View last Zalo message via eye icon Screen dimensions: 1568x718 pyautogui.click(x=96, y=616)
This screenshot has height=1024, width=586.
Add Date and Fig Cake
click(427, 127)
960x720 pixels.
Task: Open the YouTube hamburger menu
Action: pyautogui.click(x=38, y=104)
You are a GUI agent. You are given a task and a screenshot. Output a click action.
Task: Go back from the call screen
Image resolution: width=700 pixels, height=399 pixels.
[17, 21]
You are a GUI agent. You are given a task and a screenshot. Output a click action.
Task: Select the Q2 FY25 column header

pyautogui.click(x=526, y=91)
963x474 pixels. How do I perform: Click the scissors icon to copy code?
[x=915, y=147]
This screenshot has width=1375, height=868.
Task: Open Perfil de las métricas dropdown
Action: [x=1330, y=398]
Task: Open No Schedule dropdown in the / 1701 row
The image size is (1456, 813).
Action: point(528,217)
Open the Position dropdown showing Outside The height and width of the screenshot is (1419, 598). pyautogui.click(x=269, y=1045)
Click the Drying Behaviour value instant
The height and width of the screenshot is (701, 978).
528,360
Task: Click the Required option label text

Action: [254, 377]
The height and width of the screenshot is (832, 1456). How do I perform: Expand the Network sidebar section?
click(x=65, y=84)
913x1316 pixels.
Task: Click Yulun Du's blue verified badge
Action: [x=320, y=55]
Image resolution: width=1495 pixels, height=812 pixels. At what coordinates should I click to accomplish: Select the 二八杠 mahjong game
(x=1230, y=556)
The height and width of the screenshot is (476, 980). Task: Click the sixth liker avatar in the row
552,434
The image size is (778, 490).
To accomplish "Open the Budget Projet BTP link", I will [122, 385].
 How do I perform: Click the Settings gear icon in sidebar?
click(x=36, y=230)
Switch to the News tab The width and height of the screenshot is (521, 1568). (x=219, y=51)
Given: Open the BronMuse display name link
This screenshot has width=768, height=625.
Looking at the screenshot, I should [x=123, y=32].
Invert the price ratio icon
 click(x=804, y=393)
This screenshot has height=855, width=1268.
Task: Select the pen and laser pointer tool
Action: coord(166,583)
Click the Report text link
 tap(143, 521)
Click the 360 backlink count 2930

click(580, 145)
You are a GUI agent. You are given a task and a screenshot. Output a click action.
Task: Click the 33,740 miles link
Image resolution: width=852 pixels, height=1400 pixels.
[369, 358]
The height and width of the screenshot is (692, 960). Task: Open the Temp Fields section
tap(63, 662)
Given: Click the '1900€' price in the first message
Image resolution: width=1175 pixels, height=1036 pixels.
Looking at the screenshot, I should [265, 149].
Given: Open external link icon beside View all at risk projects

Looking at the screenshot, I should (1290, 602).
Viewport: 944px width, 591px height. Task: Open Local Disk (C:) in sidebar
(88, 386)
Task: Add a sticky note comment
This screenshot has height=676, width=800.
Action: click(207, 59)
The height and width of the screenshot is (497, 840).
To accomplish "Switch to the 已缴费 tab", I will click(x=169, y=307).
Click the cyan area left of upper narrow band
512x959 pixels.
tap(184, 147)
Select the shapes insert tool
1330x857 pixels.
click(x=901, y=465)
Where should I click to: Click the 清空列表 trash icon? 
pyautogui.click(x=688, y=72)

· · · · ·

Restate word for word the entries above from the line with "Given: Open the BronMuse display name link" through the line with "Given: Click the", inclusive, leaving out everything else.

■ Exercise solution ■
Given: Open the BronMuse display name link
This screenshot has width=768, height=625.
Looking at the screenshot, I should [x=123, y=32].
Invert the price ratio icon
 click(x=804, y=393)
This screenshot has height=855, width=1268.
Task: Select the pen and laser pointer tool
Action: coord(166,583)
Click the Report text link
 tap(143, 521)
Click the 360 backlink count 2930

click(580, 145)
You are a GUI agent. You are given a task and a screenshot. Output a click action.
Task: Click the 33,740 miles link
Image resolution: width=852 pixels, height=1400 pixels.
[369, 358]
The height and width of the screenshot is (692, 960). Task: Open the Temp Fields section
tap(63, 662)
Given: Click the '1900€' price in the first message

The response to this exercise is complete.